U.S. Food and Drug Administration (FDA) has approved Spark Therapeutics’ innovative gene therapy for the treatment of a rare, inherited form of retinal blindness. The therapy, known as LUXTURNA™ (voretigene neparvovec-rzyl), is a one-time gene therapy product indicated for the treatment of patients with confirmed biallelic RPE65 mutation-associated retinal dystrophy.
Spark Therapeutics is a Philadelphia biotechnology company created in 2013 by CHOP in an effort to accelerate the timeline for bringing new gene therapies to market. Spark’s mission was to build on the foundational research conducted over a 10-year period by CHOP’s Center for Cellular and Molecular Therapeutics (CCMT).
“The FDA’s approval of Luxturna highlights the vital role of pediatric research in developing breakthrough cures,” said Bryan Wolf MD, Ph.D., chief scientific officer and chair of the Department of Biomedical and Health Informatics at Children’s Hospital of Philadelphia. “Spanning the course of ten years, the research conducted at CHOP’s Center for Cellular and Molecular Therapies laid the groundwork for this revolutionary gene therapy. Today, we are thrilled to see Luxturna approved for use, and we are hopeful that it is the first in a long line of groundbreaking treatments Spark Therapeutics will deliver to families in need.”
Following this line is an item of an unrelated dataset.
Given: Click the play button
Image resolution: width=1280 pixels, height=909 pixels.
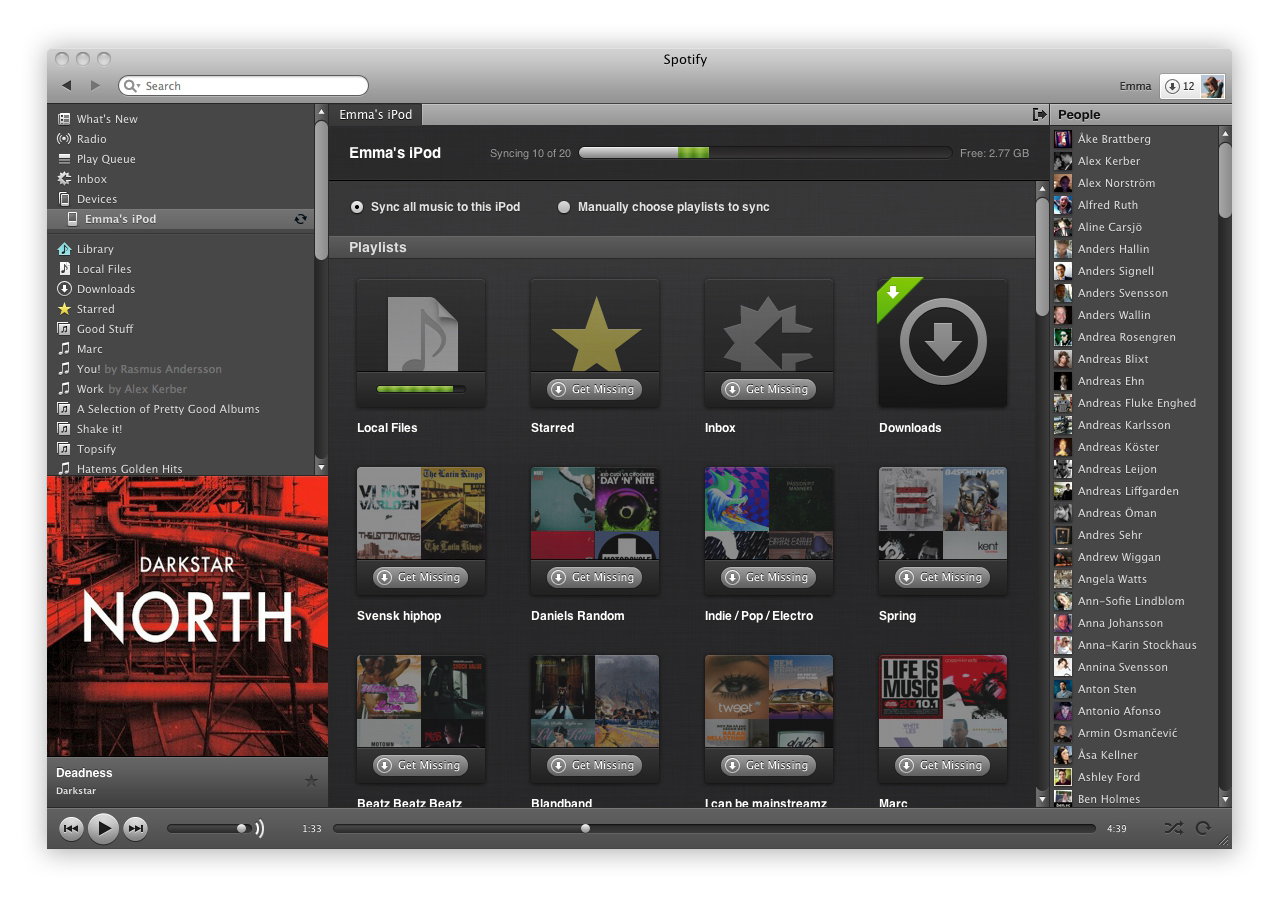Looking at the screenshot, I should click(103, 828).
Beginning in 2004, the initial research was conducted under the direction of then-CHOP-researcher Katherine A. High, MD, a gene therapy pioneer who directed the CCMT and who is now Spark’s president and head of research and development. Dr. High was joined by Jean Bennett, MD, PhD, F.M. Kirby professor of Ophthalmology at the Perelman School of Medicine at the University of Pennsylvania’s Scheie Eye Institute, and Albert M. Maguire, MD, a professor of Ophthalmology at Penn Medicine and an attending physician at CHOP, who served as a Principal Investigator of the therapy’s clinical trials.
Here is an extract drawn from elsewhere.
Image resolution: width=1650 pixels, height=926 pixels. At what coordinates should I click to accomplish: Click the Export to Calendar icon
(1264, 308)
It is anticipated that the gene therapy will be administered at selected treatment centers in the U.S. by leading retinal surgeons, who will receive surgical training provided by Spark Therapeutics.
The most common problems from treatment with Luxturna were eye redness, cataract, increased intraocular pressure and retinal tear, the FDA noted.The FDA recommends the drug for those with a confirmed case of the condition who are 1 year and older. It’s a one-time injectable treatment, the researchers said.Like other Gene Therapies, this treatment will also be costly and expected the cost of the therapy is going to be $1 million.